[Your task]:
Only the pictures are dropped. Restate each line below word for word.

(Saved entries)
====================

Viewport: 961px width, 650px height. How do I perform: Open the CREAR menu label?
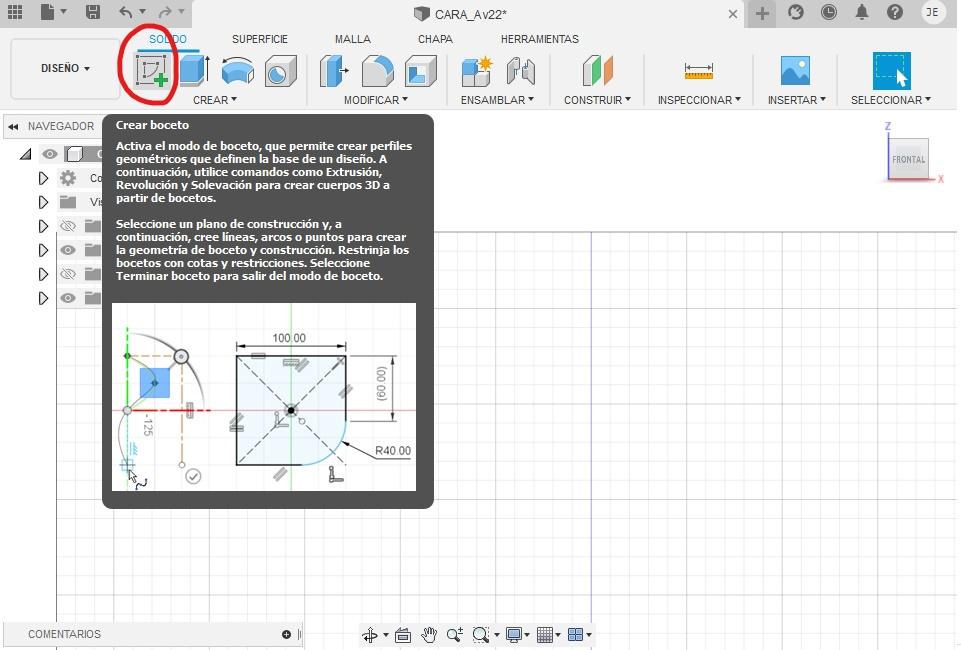pyautogui.click(x=215, y=100)
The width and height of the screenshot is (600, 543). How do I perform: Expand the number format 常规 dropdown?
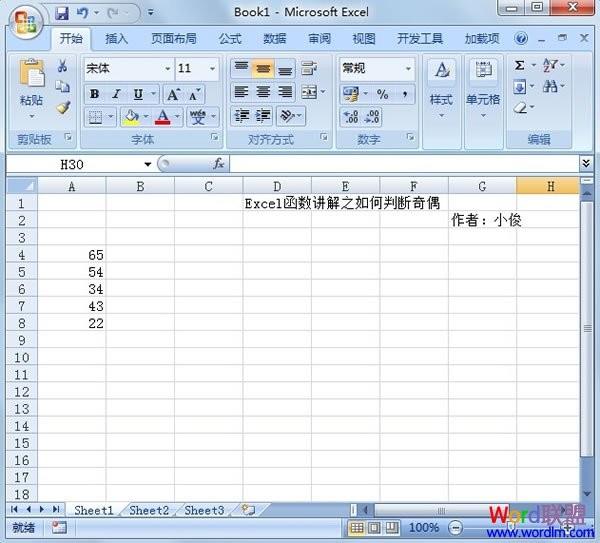point(408,69)
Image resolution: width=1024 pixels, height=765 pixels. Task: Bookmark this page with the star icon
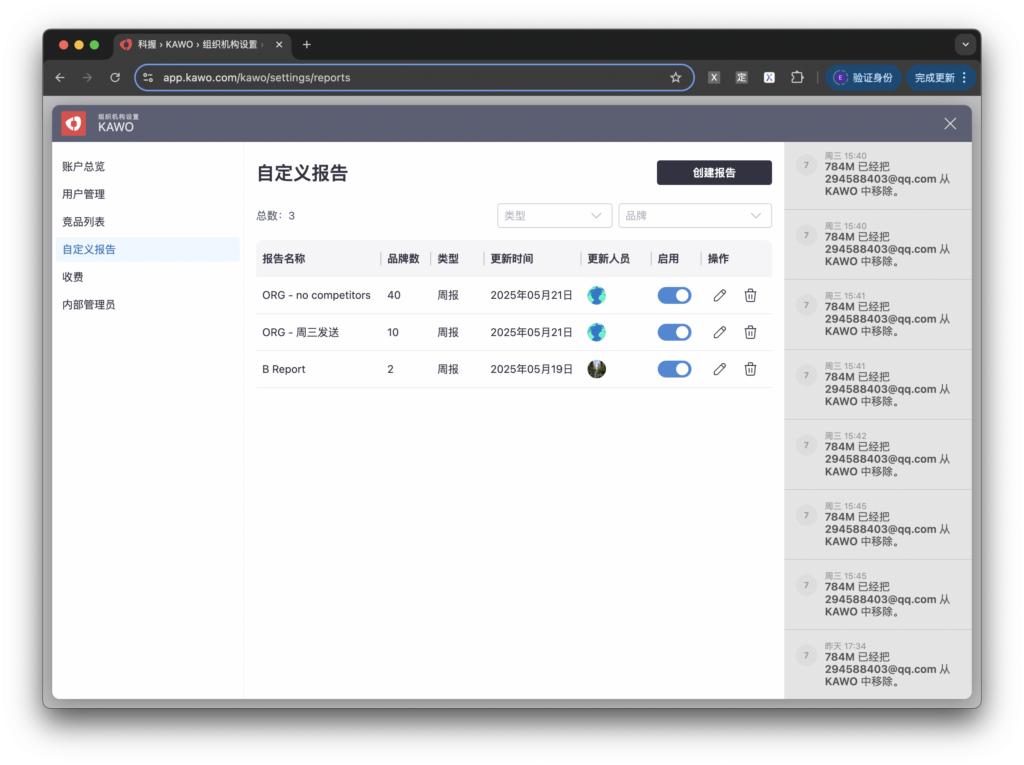[x=675, y=78]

====================

[Written response]:
Viewport: 961px width, 650px height. How do I perform: Open the CREAR menu label?
pyautogui.click(x=215, y=100)
The width and height of the screenshot is (600, 543). How do I perform: Expand the number format 常规 dropdown?
point(408,69)
Image resolution: width=1024 pixels, height=765 pixels. Task: Bookmark this page with the star icon
[x=675, y=78]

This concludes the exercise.